“Les gens doivent savoir que les infections que nous voyons actuellement sont de personne à personne”, a déclaré la porte-parole de l’OMS, Margaret Harris. Le virus peut en effet se transmettre des animaux aux humains, mais l’épidémie actuelle est due à un contact étroit entre les personnes, a déclaré Harris.

La porte-parole a été interrogée sur le rôle des primates après que le portail d’information brésilien G1 a signalé une douzaine d’empoisonnements de singes en moins d’une semaine dans la réserve naturelle de Rio do Preto à Sao Paulo. Les singes ont également été confrontés à la violence dans les villes brésiliennes, selon G1 qui invoque l’association contre le trafic d’animaux Renctas.
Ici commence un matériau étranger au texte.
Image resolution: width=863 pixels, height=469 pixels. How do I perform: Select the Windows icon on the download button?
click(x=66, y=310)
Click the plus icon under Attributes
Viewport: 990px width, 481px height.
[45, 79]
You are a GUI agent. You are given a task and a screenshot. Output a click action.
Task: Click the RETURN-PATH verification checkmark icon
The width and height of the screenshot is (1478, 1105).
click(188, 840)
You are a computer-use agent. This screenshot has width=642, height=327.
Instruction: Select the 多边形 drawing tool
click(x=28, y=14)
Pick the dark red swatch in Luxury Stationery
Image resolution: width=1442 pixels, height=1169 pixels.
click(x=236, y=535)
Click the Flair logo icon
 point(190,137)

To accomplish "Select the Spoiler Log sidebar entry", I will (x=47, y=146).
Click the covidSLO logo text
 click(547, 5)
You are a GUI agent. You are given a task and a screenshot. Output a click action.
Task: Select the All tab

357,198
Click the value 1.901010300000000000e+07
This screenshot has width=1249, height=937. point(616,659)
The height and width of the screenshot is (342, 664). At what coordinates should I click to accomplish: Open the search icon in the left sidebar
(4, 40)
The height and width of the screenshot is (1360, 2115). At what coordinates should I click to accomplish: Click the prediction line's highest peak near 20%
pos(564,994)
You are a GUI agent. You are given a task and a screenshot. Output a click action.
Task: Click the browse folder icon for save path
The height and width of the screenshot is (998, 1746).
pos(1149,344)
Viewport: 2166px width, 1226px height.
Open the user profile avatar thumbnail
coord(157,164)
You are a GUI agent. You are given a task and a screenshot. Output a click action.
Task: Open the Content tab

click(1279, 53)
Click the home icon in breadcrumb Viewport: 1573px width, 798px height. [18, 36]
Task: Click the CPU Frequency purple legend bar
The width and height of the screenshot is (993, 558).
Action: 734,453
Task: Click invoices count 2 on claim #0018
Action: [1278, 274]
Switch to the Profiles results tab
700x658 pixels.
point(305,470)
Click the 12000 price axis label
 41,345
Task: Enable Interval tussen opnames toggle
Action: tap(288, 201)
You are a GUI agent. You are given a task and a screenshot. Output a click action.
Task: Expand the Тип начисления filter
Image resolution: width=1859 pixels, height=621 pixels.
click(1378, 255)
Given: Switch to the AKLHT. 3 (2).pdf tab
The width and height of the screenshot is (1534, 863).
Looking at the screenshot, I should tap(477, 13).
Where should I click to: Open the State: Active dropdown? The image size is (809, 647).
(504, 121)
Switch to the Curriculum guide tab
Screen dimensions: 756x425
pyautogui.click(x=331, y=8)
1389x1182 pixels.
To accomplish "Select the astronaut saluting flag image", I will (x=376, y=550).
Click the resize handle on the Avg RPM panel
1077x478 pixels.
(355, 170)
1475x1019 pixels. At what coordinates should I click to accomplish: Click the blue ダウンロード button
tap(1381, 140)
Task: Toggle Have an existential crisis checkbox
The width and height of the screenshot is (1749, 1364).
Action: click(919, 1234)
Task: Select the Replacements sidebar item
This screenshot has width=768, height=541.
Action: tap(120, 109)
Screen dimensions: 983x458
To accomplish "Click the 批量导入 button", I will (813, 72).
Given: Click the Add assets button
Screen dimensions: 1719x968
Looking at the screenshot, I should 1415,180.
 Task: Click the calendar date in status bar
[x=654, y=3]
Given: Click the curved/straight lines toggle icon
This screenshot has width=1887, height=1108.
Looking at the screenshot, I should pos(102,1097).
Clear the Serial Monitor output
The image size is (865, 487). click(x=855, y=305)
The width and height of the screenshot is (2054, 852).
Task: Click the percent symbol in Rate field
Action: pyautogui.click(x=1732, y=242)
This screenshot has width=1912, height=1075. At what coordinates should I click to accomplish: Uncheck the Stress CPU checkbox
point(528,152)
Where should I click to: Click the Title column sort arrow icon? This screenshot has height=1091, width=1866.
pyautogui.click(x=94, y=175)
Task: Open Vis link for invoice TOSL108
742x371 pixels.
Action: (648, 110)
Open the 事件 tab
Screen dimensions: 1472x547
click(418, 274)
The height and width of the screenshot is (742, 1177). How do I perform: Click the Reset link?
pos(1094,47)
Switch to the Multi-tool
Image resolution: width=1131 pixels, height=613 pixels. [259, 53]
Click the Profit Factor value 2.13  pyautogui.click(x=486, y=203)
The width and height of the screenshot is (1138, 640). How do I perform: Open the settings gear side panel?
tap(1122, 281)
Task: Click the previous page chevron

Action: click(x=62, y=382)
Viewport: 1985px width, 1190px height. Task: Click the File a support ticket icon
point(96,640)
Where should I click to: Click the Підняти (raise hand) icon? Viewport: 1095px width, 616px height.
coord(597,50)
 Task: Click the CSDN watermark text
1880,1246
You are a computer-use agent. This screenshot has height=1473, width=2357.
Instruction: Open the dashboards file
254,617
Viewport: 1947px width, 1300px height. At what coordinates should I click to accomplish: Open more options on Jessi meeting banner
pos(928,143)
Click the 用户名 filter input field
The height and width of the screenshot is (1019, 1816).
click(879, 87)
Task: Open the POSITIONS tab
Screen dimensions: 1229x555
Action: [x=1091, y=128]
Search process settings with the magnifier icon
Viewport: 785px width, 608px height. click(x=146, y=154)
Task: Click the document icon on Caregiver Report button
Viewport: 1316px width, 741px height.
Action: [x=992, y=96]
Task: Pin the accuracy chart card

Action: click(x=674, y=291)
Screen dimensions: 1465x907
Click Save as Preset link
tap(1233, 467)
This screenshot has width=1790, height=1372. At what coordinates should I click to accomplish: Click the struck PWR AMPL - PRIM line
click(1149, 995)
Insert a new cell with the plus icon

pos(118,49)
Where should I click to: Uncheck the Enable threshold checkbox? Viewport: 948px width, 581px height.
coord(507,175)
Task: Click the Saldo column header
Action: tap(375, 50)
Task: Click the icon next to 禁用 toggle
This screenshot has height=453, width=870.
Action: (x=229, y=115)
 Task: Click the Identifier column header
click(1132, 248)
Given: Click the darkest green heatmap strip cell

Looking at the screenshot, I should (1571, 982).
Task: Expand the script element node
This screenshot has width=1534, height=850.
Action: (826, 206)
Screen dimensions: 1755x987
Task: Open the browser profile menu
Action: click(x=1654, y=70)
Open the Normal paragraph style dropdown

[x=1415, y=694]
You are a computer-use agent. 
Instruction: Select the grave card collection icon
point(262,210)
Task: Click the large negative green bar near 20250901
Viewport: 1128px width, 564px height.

Plus de 1 700 infections ont été diagnostiquées au Brésil, selon les statistiques de l’OMS. Une personne est décédée des suites d’une infection. Dans le monde, le compteur s’élève à plus de 28 100 cas et douze décès.

Le terme monkeypox est né lorsque le virus a été découvert chez des singes dans un laboratoire danois en 1958. Cependant, le virus a depuis été retrouvé chez plusieurs espèces animales, notamment les rongeurs. Le premier cas humain a été enregistré en 1970 en République démocratique du Congo.